Mental health counseling and grief are the reason why several NGOs have been located near the supermarket for several days. With Tops fencing, organizations such as Feed Buffalo, Ramp Global Missions and LIFE Camp Inc., have lined the surrounding streets with food trucks, mobile food pantries and barbecue grills serving chicken, burgers and hot dogs.

The trio of masseurs offered neck and back treatments to the families of the victims and other residents. Local Starbucks handed out free coffee to passers-by.

The evangelist baptized people in a large galvanized tank at the corner of Riley Street and Jefferson Avenue. Near the supermarket, the local Muslim community offered prayers and sang “We are with you.”

Gregory Jackson Jr., a Washington-based organizer from the Community Justice Action Foundation, said he came to Buffalo to help coordinate efforts to help the families and residents of victims who were too traumatized to ask for what they needed.


“Many people are not even close to returning to normal life,” he said. “You get local police, cameras and media from all over the world.
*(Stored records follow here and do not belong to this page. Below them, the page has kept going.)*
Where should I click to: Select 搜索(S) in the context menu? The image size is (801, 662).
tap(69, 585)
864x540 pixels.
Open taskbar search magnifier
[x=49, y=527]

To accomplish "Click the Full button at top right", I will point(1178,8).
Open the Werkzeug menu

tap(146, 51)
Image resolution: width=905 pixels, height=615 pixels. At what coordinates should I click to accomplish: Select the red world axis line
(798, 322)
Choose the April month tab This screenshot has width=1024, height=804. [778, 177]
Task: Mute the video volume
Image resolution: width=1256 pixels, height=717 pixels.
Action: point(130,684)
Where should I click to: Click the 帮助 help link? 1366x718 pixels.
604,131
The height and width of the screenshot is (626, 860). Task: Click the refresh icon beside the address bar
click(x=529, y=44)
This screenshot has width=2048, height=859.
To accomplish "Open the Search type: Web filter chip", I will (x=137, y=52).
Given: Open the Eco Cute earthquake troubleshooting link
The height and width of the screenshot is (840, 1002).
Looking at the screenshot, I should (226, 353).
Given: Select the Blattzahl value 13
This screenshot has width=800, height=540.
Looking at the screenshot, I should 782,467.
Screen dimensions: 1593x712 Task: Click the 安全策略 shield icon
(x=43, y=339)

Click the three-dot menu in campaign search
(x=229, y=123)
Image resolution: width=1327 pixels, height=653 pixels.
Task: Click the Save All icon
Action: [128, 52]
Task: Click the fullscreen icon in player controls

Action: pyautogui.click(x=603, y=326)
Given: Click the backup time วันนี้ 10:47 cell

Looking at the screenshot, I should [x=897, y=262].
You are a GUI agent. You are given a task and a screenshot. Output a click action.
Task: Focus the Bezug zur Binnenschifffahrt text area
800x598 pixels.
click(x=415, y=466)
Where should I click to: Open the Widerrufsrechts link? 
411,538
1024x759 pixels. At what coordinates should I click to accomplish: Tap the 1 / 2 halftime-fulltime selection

But the community was stuck to collect the pieces without any more support. ”

The shooting at the supermarket also garnered support from activists across the country. On Saturday, organizers from Black Lives Matter Grassroots, the national team of executives, held a vigil for Buffalo. Organizers from Boston, Detroit, Virginia Beach, Virginia and Minneapolis attended and vowed to be with Buffalo residents as they continue to recover from the racist attack.

“We can’t have a world that steals our grandmothers’ lives, ”said Melina Abdullah, who runs the BLM group and founded its Los Angeles office. “We have a duty to close it.”